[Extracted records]
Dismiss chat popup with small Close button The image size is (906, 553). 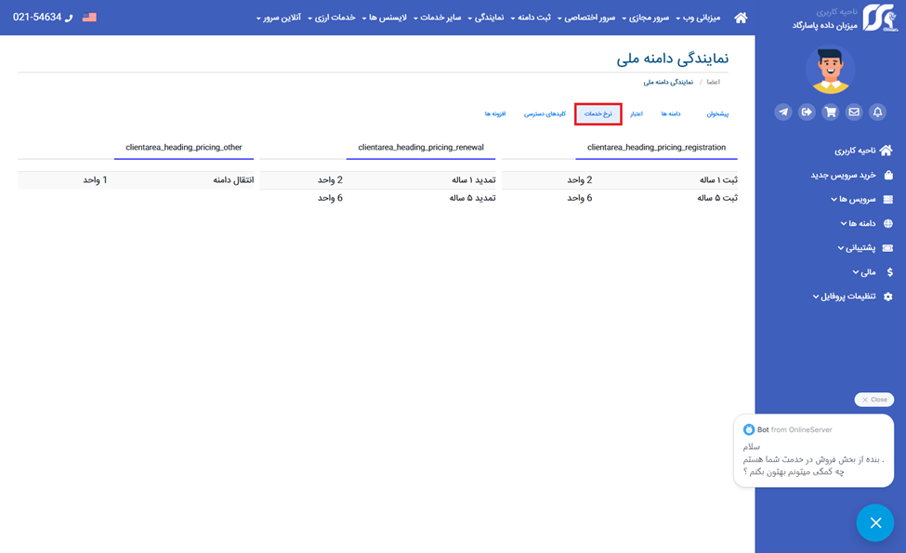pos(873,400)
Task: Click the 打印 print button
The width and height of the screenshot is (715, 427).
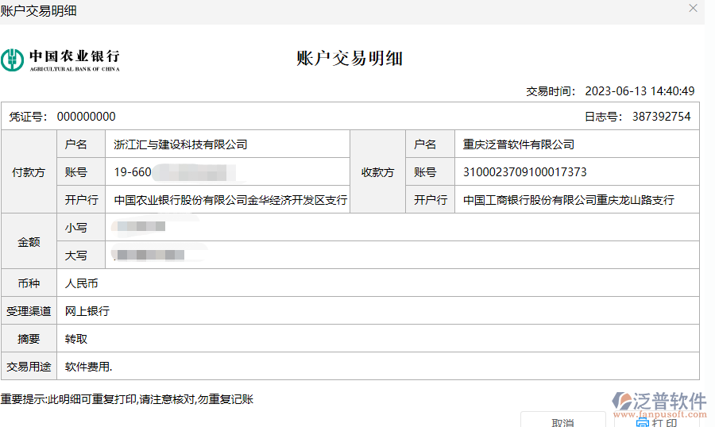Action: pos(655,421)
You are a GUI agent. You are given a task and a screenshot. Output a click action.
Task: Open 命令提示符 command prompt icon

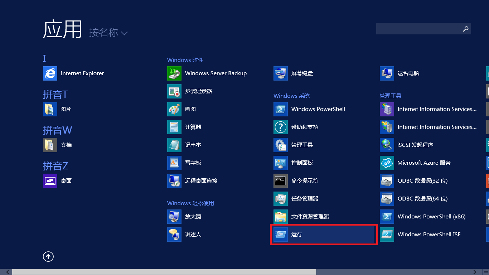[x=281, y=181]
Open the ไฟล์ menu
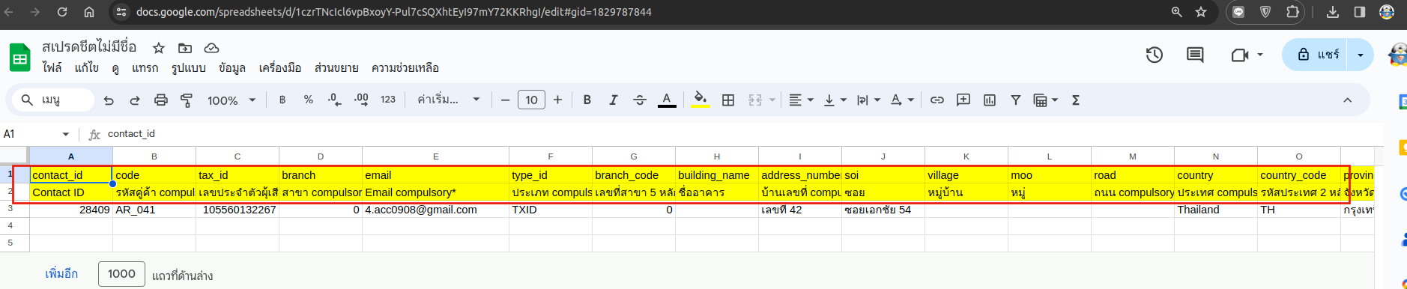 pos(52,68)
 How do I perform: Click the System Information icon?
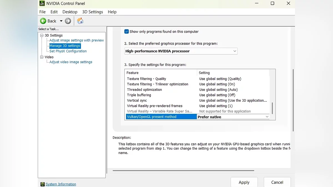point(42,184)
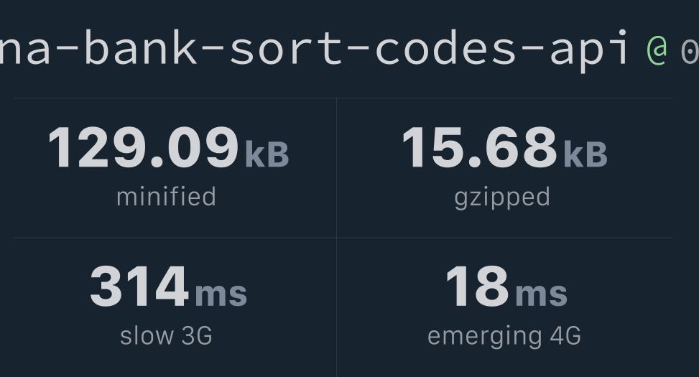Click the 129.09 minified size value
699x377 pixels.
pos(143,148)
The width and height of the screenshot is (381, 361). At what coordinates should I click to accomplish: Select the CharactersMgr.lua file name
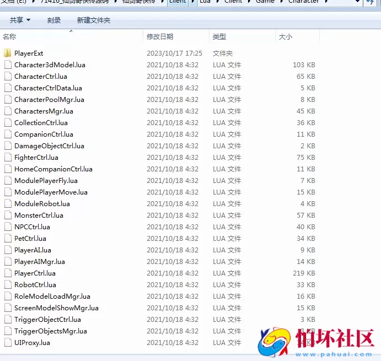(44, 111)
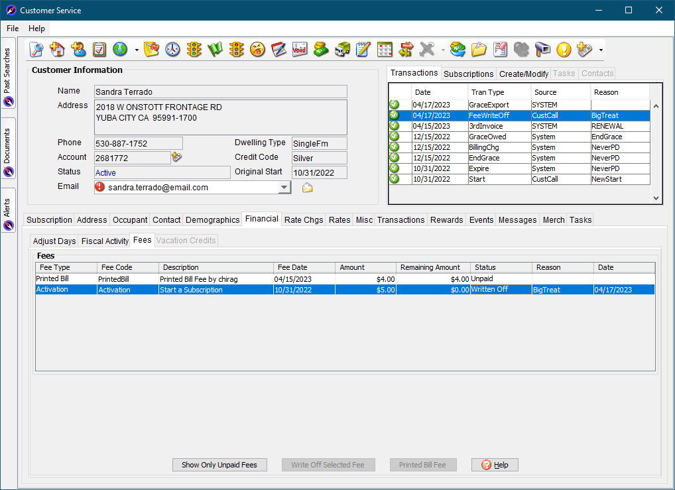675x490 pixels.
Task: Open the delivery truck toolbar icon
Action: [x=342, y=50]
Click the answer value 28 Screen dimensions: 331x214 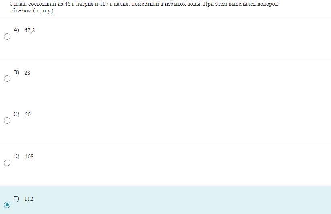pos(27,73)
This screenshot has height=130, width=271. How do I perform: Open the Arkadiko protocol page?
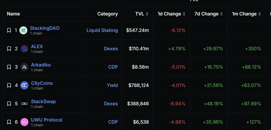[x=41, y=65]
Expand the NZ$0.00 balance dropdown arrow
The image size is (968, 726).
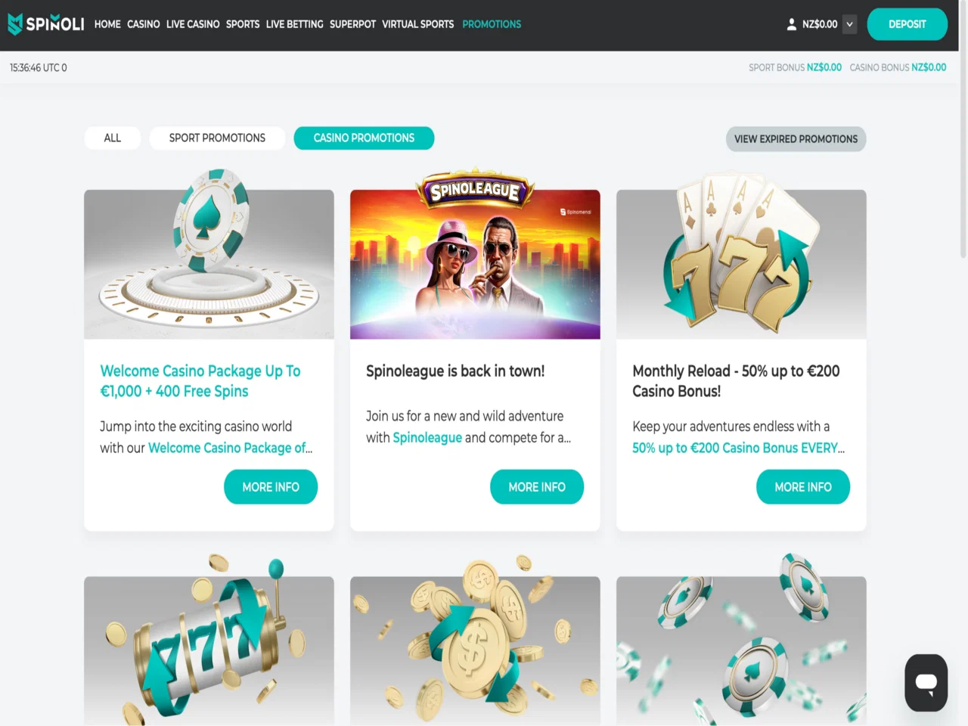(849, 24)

---

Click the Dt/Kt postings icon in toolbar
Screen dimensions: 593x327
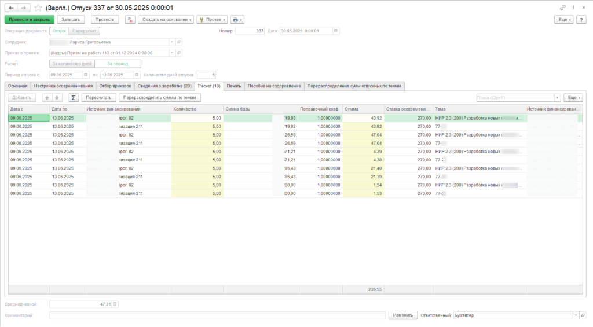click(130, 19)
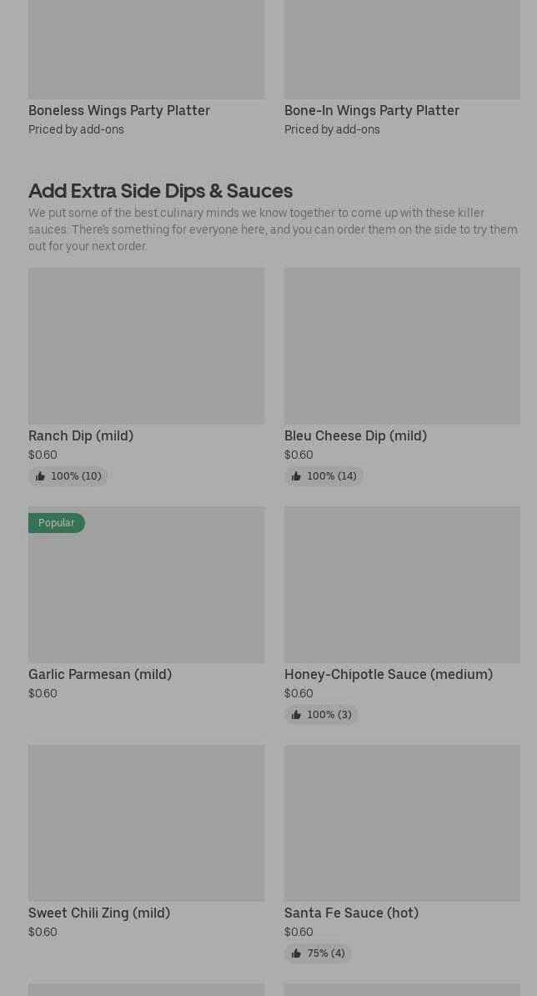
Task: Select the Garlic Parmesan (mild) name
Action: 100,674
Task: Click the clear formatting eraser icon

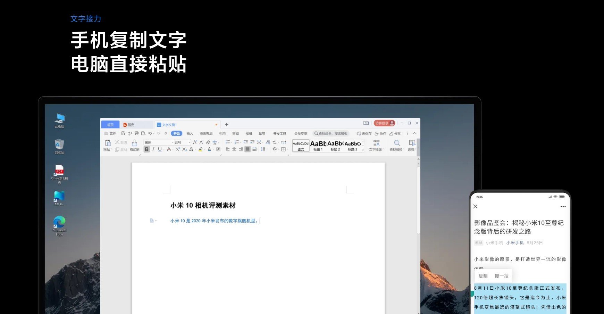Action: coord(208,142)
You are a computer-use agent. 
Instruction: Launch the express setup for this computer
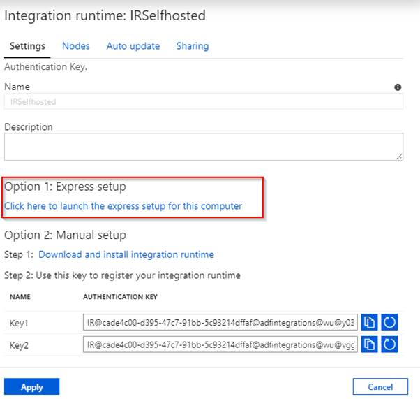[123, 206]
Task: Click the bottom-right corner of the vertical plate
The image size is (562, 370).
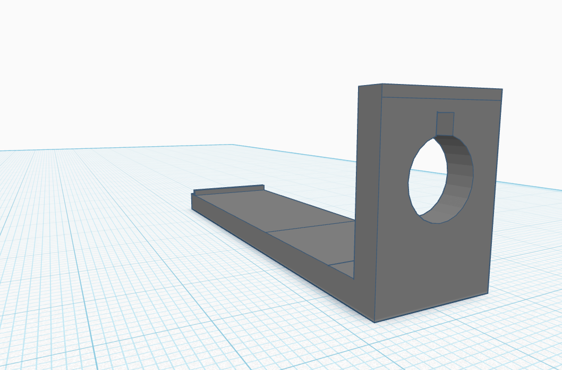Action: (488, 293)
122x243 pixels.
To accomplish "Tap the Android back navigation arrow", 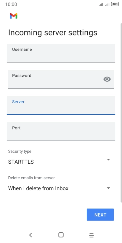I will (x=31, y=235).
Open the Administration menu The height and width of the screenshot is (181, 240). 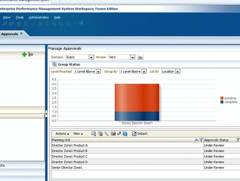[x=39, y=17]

### Requirements
Pull out each line of the material that contains the word "perform", copying those lines in full and leaving out all the others.

### Task answer
 How do I perform: Click the System Information icon?
This screenshot has height=130, width=271. How do I perform: Open the Arkadiko protocol page?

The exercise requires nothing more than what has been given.